Она подошла к двери и взялась за ручку. Металл был холодным. За дверью — негромкий шелест ткани и спокойный, уверенный вдох, какой слышишь от того, кто привык начинать разговор без разогрева.
Алина открыла.
В дверном проёме стояла женщина лет сорока, невысокая, в приталенном костюме мягкого, приглушённого тона — из тех, что не бросаются в глаза и при этом стоят больше, чем месячная аренда этой квартиры. Волосы уложены аккуратно, но без жёсткости, лицо открытое, располагающее, с глазами, которые удерживали зрительный контакт ровно столько, чтобы казалось — она на твоей стороне. Улыбка не выглядела формальной — она выглядела так, будто управляла температурой в комнате, делая воздух вокруг себя на полградуса теплее. За ней, чуть позади, стоял мужчина — высокий, худой или, скорее, поджарый, из тех, кто забывает поесть, когда горит дедлайн. Лет пятьдесят, короткие седые волосы, очки в тонкой проволочной оправе. Лицо не выражало ничего, кроме привычного лёгкого нетерпения — он словно жил на две минуты впереди всего, что его окружало.
— Виктория Шоу, — сказала женщина голосом, который был ровным и почти домашним, как будто она называла не должность, а причину, по которой зашла в гости к соседке. — Продюсер Шоу Бомбацио.
Ответа она не ждала. Шагнула в прихожую, сняла пальто и, не оглядываясь, повесила его на крючок у двери — на тот самый крючок, где раньше висела кружка Keep Calm, пока Морин не перевесила её над кухонной нишей. Пальцы мягко провели по шероховатой подкладке. Потом продюсер повернулась к Алине и слегка кивнула — не вежливо, а так, как ставят точку перед тем, как начать говорить по-настоящему.
Мужчина вошёл следом, уже доставая телефон.
— Малкольм Прайс, — бросил он небрежно.
Взгляд за стёклами очков обежал комнату: продавленное кресло у окна, стопку блокнотов под столом, ThinkPad с треснувшим углом, пятно от чая на ковре, разбитую чашку с красными буквами у ножки стола. Он отметил всё это так, как отмечают дефекты в арендованном помещении — без осуждения, без сочувствия, просто фиксируя одно за другим. Не разуваясь, прошёл к окну, положил пластиковую папку на край стола рядом с ноутбуком и набрал номер, деликатно отвернувшись к стеклу, — и сразу заговорил: ни одной интонации, ни одного лишнего слова, только ровный, глухой поток цифр, пунктов и пауз, которые больше всего напоминали работу счётной машины, переводящей человеческую жизнь в строки договора.

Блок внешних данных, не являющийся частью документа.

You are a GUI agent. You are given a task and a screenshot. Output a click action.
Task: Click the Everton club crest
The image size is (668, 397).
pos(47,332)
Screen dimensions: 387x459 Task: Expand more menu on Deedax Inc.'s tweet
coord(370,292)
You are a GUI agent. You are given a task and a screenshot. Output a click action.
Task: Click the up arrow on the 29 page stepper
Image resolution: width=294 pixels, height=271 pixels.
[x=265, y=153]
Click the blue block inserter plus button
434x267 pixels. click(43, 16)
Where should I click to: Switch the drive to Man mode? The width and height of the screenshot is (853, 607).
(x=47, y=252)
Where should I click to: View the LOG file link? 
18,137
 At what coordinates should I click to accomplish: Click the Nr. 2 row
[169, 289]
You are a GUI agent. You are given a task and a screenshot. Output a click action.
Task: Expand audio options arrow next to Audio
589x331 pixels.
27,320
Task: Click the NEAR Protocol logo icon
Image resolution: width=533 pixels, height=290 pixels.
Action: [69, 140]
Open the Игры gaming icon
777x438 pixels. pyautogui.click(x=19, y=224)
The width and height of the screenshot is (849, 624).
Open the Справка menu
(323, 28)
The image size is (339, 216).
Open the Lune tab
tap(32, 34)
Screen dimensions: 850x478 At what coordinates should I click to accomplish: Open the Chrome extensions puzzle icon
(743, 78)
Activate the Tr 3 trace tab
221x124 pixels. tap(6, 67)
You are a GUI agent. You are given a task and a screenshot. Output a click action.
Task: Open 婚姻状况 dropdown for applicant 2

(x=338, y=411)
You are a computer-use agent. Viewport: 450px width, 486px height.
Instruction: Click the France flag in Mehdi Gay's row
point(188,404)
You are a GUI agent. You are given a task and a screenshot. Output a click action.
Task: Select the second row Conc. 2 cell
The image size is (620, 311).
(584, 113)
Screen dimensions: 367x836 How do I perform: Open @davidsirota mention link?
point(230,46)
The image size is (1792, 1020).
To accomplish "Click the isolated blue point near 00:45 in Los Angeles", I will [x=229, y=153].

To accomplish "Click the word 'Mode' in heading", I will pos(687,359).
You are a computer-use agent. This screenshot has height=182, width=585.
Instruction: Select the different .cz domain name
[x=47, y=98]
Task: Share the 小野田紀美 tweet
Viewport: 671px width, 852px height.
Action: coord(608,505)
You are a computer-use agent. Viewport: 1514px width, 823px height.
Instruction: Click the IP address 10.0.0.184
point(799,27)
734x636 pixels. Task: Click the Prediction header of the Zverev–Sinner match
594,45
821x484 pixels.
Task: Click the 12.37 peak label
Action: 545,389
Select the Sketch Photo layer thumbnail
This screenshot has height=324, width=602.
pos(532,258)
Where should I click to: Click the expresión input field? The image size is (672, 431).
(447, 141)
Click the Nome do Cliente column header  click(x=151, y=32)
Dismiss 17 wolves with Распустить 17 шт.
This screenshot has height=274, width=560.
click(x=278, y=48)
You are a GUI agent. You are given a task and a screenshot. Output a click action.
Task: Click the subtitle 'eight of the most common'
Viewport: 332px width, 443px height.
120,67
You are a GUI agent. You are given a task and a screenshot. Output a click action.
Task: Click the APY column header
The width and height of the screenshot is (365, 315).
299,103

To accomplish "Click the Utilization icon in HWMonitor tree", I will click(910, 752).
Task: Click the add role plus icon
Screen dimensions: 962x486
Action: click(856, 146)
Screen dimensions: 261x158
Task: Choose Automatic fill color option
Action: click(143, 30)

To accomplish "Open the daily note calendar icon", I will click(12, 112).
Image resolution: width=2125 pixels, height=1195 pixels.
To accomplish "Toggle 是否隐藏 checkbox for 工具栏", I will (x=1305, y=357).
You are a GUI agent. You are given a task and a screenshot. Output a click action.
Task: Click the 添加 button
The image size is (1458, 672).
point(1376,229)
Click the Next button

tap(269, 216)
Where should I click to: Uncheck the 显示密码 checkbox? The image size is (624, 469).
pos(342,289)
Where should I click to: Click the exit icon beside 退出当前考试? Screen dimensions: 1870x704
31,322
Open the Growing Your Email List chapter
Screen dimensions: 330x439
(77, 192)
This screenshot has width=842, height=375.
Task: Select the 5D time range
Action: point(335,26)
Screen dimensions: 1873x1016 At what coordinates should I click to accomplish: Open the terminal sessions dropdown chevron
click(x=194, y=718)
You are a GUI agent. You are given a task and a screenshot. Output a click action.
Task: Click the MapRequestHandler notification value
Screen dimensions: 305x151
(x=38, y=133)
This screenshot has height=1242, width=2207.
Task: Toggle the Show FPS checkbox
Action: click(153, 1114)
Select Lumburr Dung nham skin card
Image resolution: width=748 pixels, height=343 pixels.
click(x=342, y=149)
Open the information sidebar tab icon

Виктория Шоу тем временем миновала крохотный коридор и оказалась на кухне. Двигалась она легко, неторопливо, ни на секунду не теряя ощущения, что всё вокруг ей уже знакомо, — и в этой неторопливости было что-то давящее, чего Алина не сумела бы назвать, но чувствовала кожей. Продюсер быстро оглядела полку, нашла пачку Yorkshire Tea, взяла чайник, наполнила водой и щёлкнула кнопкой, не спросив разрешения.
Чужая кухня её не смущала, наоборот — вызывала ту особую энергию, какая появляется, когда привыкаешь располагаться в чужих домах, как в собственных.
— Я сделаю нам чай, — проговорила она, обернувшись, и улыбнулась так, будто этим жестом намеревалась объяснить всё происходящее.
Чайник зашумел, наполняя двадцать пять квадратных метров единственным тёплым звуком. Виктория нашла две кружки в сушилке над раковиной — белую и вторую, с полустёртым логотипом Costa Coffee, когда-то оранжевым, теперь почти призрачным. Сахар поставила на стол, не добавив ни в одну чашку, — жест, рассчитанный не на вкус, а на то, чтобы хозяйка не почувствовала себя обойдённой в собственном доме.
Продюсер села напротив Алины за узкий кухонный стол и поставила перед ней кружку с Costa Coffee, а белую взяла себе. Чай внутри был бледным, заваренным скорее не для вкуса, а для того, чтобы занять чашкой руки, пока беседа набирает обороты. Алина коснулась ладонями фарфора, но не ощутила ни тепла, ни текстуры, — руки были чужими, как и всё остальное этим утром, которое больше не принадлежало ей.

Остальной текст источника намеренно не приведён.